■ **Source extract**
================

They are the ones who are forever and always.

A beautiful day, indeed

I’ve learned how important it is not to take people for granted.

Especially family.

I know I have talked about how wonderful my mom is before, but today is her birthday, so I’m doing it again–and I’m not sorry about it.

One thing I’ve realized about my mom is that she is one of the reasons I love love so much, because she is a true model of what real love is and what real love does. I didn’t always pay attention like I should as a kid, because I was too busy worrying about the things I thought were the most important things in the world. And, sadly, none of those things even matter anymore.

MOMselfie
Happy birthday, Mom!

When we were growing up, my mom worked at a preschool for many years. At one point, we only had one family car, and so my mom rode her bike to work almost every single day. During those years, she worked some part-time jobs, too, all to ensure that we could take part in all of the activities we wanted to and have everything we needed without having to worry about not being able to afford them. Then she went back to school and not only earned her bachelor’s degree but got a master’s, as well. (After I started teaching, I went back and took night classes to get my master’s. I cannot even imagine doing that while also having to take care of three kids and be a wife. I have no idea how she did that–and never once complained.) I will always remember the smile on her face when she walked across that graduation stage, and I think her joy was found more in her family being there rather than a diploma she was receiving.

================

■ **Data extract**
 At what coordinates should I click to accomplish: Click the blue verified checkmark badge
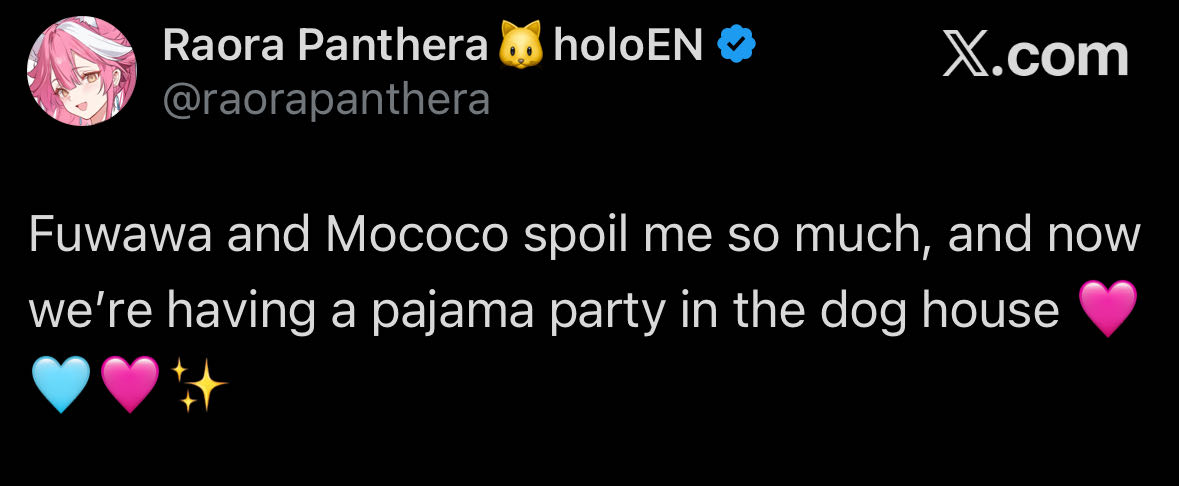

================

In the birthday tribute to the writer's mother, how did the mother get to work when the family had only one car?

She rode her bike to work almost every day.